Carnet de quartier — 24 juillet 2026
Barrio Amón à pied
Exemple
Au nord du centre de San José, Barrio Amón aligne les maisons construites par les familles du café entre 1890 et 1930. Le quartier se traverse en une heure ; il mérite une matinée entière.
Barrio Amón occupe quelques rues au nord du centre de San José, entre l'avenue 7 et le ravin du río Torres. Le quartier se traverse en une heure. Pour le lire vraiment, il faut une matinée, et lever la tête.
Les maisons du café
Le quartier est né dans les années 1890, quand les familles enrichies par le café ont quitté le centre pour bâtir sur ces pentes. Il porte le prénom d'Amon Fasileau Duplantier, un négociant français en café qui lotit alors ces terrains. Les familles ont construit selon leurs goûts : bois tropicaux, briques et ferronneries importées d'Europe, vérandas tournées vers la rue.
Le résultat se voit encore, maison par maison. Ici un pavillon de bois peint à galerie, là une façade à carreaux de céramique, plus loin une villa de béton aux lignes géométriques des années 1930. Certaines maisons sont restaurées, d'autres attendent. Toutes se regardent depuis le trottoir.
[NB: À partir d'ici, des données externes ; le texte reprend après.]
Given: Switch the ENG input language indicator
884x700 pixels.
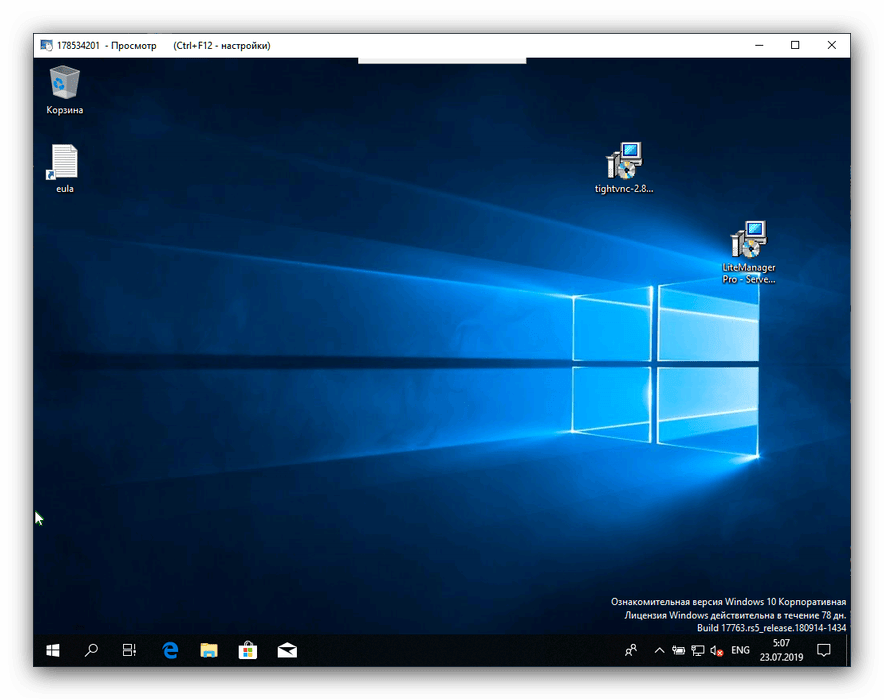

Les rues suivent la grille de San José : avenues d'est en ouest, rues du nord au sud. L'avenue 9 et les rues 3 à 7 concentrent l'essentiel. Les distances sont courtes ; on revient volontiers deux fois devant la même façade.
Deux parcs et un kiosque
Au sud du quartier, deux parcs se font suite. Le parc Morazán s'organise autour de son kiosque à coupole, le Templo de la Música, élevé en 1920. Le soir, on s'y assoit ; le matin, on le traverse en diagonale.
Le parc España, juste à l'est, est plus dense : des arbres hauts, une ombre épaisse, des sentiers courts. À sa lisière se dresse l'Edificio Metálico, une école dont les panneaux de métal ont été fondus en Europe puis assemblés sur place à la fin du XIXe siècle. Elle sert toujours d'école ; à l'heure de la sortie des classes, le quartier change de rythme.

Le marché central
À une dizaine de rues au sud-ouest, le marché central occupe le même îlot depuis 1880. On y entre par une porte étroite ; à l'intérieur, les allées couvertes se croisent comme des rues.
On y trouve les étals dans l'ordre du quotidien : fleurs, herbes, poissons, sacs de café en grains, quincaillerie. On déjeune au comptoir, coude à coude, d'une assiette du jour. Le marché ferme le dimanche ; le samedi en fin de matinée, il est plein.

Marcher, simplement
San José s'explique par ses distances. Les adresses s'y donnent en mètres depuis un repère connu : cent mètres au nord de l'église, deux cents à l'est du parc. Cent mètres valent une rue. Le système déroute un jour, puis devient naturel.
La ville est à 1 150 mètres d'altitude. Les matins sont doux, les fins d'après-midi pluvieuses de mai à novembre. La règle du quartier en découle : marcher le matin, être à couvert quand la pluie arrive, ressortir après.
Le dimanche, le quartier est à son plus silencieux. Les écoles sont fermées, le marché aussi ; restent les parcs, les façades et les oiseaux du ravin. C'est le jour où l'on photographie les maisons sans attendre entre deux passants.
De Barrio Amón, l'avenue centrale piétonne est à un quart d'heure à pied vers le sud. On y descend en fin de matinée, quand les rues du quartier retombent dans le calme et que le centre, lui, commence.